In addition to these episodes, the cult of St. Michael and the sanctuary dedicated to him on Gargano should not be overlooked, although there are no contemporary texts that mention a real pilgrimage to that place. In the Vita Seconda di San Francesco d’Assisi, Tommaso da Celano, dating back to 1246/1247, (
Intagliata 2020) reports the pilgrimage to the sanctuary of St. Nicholas in Bari, during which the miracle of the bag containing a snake took place. Much later, this city also became the setting for the legend of the temptress at Frederick II’s court. The same source identifies the instrument used by Francis to call people during his preaching with a small bell kept in the church of S. Maria degli Angeli (Bonaventura
da Lama 1724, p. 261). Other posthumous traditions link the presence of the Saint in Puglia to his travels to the Holy Land. On the historical level, it is likely that he landed in one or more ports of that region on his return from his mission to Damietta, in 1219–1220.
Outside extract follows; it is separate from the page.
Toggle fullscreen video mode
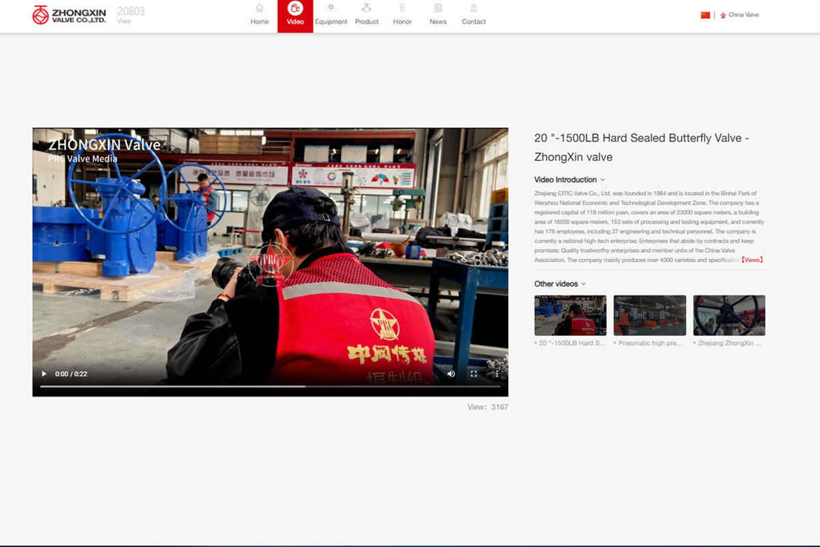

Almost all the aforementioned places lie on important trans-regional routes, which are cited by the geographer Guidone in 1119 (
Pinder and Parthey 1860). The legacy of ancient roads is strongest in the south of the peninsula, connecting the regions and influencing the fortunes of cities and ports (
Uggeri 1983;
Oliva 2013;
Marchi 2019). Above all, the Appian Way, the Via Traiana and the connection with Gargano seem to constitute the infrastructural backbone on which kings and saints such as Francis and Peter (in reality or in myth), pilgrims and armies, merchants and travellers crossed the region to stop or embark for the eastern and southern Mediterranean (
Figure 3 and
Figure 4).
2.3. The Via Francigena del Sud
Following the Via Traiana variant of the Via Appia, the Southern Via Francigena corresponds to the pilgrimage route from Rome to Jerusalem and vice versa.
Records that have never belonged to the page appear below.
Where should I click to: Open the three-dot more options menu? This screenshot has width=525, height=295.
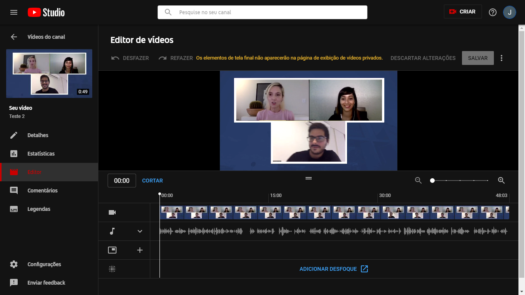click(502, 58)

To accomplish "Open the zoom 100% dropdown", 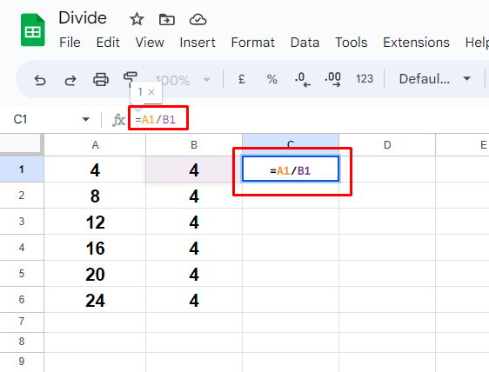I will pos(182,80).
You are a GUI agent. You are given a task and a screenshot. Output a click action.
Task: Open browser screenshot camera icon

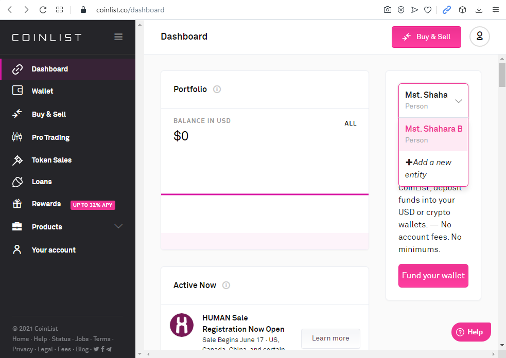(388, 10)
Jerusalem was described by medieval commentators as the capital of God’s earthly kingdom and was considered by them to be the “image of all perfection and the pivot of all cosmological conceptions of their time” (
Dupront 1993;
Marella 2014, p. 124). Unequivocally representing the very essence of Christianity, Jerusalem was therefore the primary goal of the ancient pilgrims. After the granting of freedom of worship to Christians under the edicts of Galerius (311) and Constantine and Licinius (313), churches were built and a considerable flow of pilgrims towards the Holy Places was seen (
Dalena 2014). This increased in the period from Theodosius I to Theodosius II (378–450) and after the construction of important churches such as the Holy Zion Basilica, completed between 392 and 394, the Tomb of Mary, completed shortly afterwards, and others.
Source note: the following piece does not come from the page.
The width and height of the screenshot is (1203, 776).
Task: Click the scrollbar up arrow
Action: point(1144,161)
The pilgrims on their way to Jerusalem were from “various walks of life, monks, clerics and members of the nobility, especially from Gaul; they made their way to the Holy Places: Apodemius of Burdigala, Deacon Sisinnius of Toulouse, Postumianus, Honoratus of Lérins, the Roman ladies Paula and Fabiola, Deacon Niceas of Aquileia, the Brescian priest Gaudentius, the Breton Pelagius and Deacon Heraclius and Castrician from Pannonia” (
Dalena 2014, p. 12). The travel diaries analysed by
Marella (
2014) provide a detailed description of the Christological monuments and liturgical rites that the ancient pilgrims saw in the Holy Land. Above all, however, they allow us to discover the most popular routes by land and sea, the journey times and the role played in that context by the settlements along the route. Generally speaking, pilgrims travelled by the road system that had been created throughout Europe by the Roman administration, which was still in full working order in late antiquity and indeed was used without interruption until the Middle Ages. In order to reach Jerusalem, pilgrims from Central and Northern Europe had two options at their disposal: they could either descend along the Italian highways to the ports of Puglia and then continue by sea, or they could travel across the Balkans to Constantinople and then either head for Jerusalem along a coastal maritime route or continue overland through present-day Turkey and Syria. The second option was no doubt the shorter route, but it was also fraught with danger and impossible to use in some months of the year (from March to November). The first option was thus preferred. The Anonymous pilgrim from Burdigala (Bordeaux), author of one of the very first travel accounts—the famous Itinerarium Burdigalense—used both options depending on their convenience at the time (
Itineraria romana 1929;
Marella 2012, p. 200).
From his home town, he and a group of pilgrims walked the Via Domitia from Toulouse to Arles, crossed the Alps at Mont Cenis, travelled through northern Italy from Turin to Aquileia, entered the Danube valley and turned south along the Via Diagonalis, which ran diagonally across the Balkan Peninsula. After passing through some inland towns in Slovenia, Hungary, Croatia, Serbia, Bulgaria and present-day Turkey, he reached Constantinople, crossed the Bosporus and continued overland along the inland stretches of the Roman road system, passing through Anatolia and Syria and finally reaching Palestine. On his return journey, the Anonymous palmer travelled with his companions back along the same Middle Eastern roads as on his outward journey, but once he had reached Constantinople, he took the Via Egnatia through Thrace, Macedonia and Epirus to Vlora, where he embarked and crossed the Strait of Otranto, landing in the City of Martyrs. He then travelled up the Salento peninsula along the Via Traiana Calabra, stopping at Brindisi and Bari, thereafter following the Via Appia to Benevento and finally Rome. Other members of the group continued along the Via Flaminia to Rimini and finally along the Via Emilia to Milan, where the “Itinerarium” ends (
Figure 5).
The Itinerarium Burdigalense “recalls in general terms the Iitinerarium Antonini and the Tabula Peutingeriana and is the oldest and most complete odeporic document, a kind of ‘Guide’ for Christian pilgrims going to Jerusalem at a time–the fourth century–when pilgrimage from the West to the holy places assumed significant proportions” (
Dalena 2008, p. 41).
In southern Italy, and Puglia in particular, the itinerary partially follows the consular road known as the Via Traiana (
Dalena 2014), which, in its coastal and inland variants, “was not identified with the Appian-Trajan consular road alone, but also with the Adriatic coastal highway (from Sipontum to Barium) and the inland transhumant herding routes (‘or white roads’)” (
Copeta and Marzulli 2012, p. 238). From Egnatia, the route turned south towards Brindisi (Via Traiana) and from there descended to Otranto (Via Traiana “Calabra”), branching out into various “circuits” throughout Salento and often intersecting with other ancient devotional routes.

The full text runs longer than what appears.